Menurut Adi, semua nama yang telah masuk dalam bursa capres memiliki basis pemilih mereka sendiri, tak terkecuali dari kelompok milenial.

Peta pemilih, menurutnya, baru bisa terlihat jika dari beberapa nama tersebut telah mengerucut menjadi dua atau tiga nama.

“Nanti akan kelihatan siapa yang paling kuat sebaran pemilih di kalangan muda atau di kalangan tua,” kata Direktur Eksekutif Parameter Politik Indonesia itu.

Hingga saat ini, kata Adi, sebagian besar pemilih, termasuk pemilih muda, masih memberikan suara berdasarkan tingkat popularitas atau elektabilitas capres.

Berbeda dengan Kunto, Adi justru menilai kelompok pemilih muda atau pemula adalah kelompok paling apolitis, sehingga sulit membuat basis elektoral di antara mereka.

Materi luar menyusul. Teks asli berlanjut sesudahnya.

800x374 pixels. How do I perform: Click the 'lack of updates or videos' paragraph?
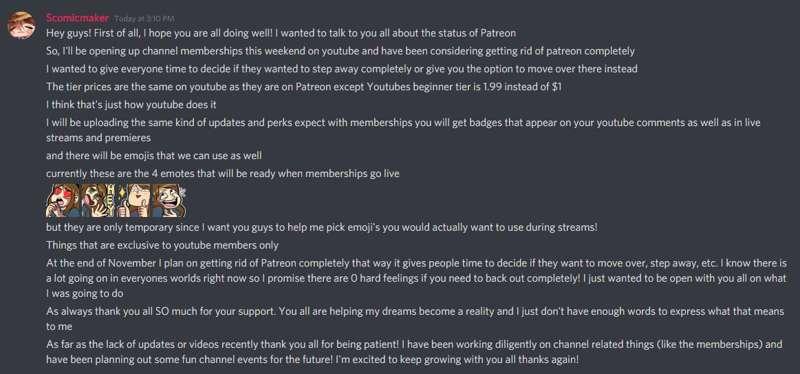pyautogui.click(x=414, y=352)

“Anak muda banyak yang tidak engage dan tidak peduli dengan urusan politik. Anak muda itu lebih peduli terhadap urusan entertain, kesenian, kebudayaan, yang cukup lekat debgan kehidupan mereka,” kata dia.

“Jadi sekalipun jumlah anak muda signifikan, tidak automatically mereka ini peduli terhadap persoalan politik,” imbuh Adi.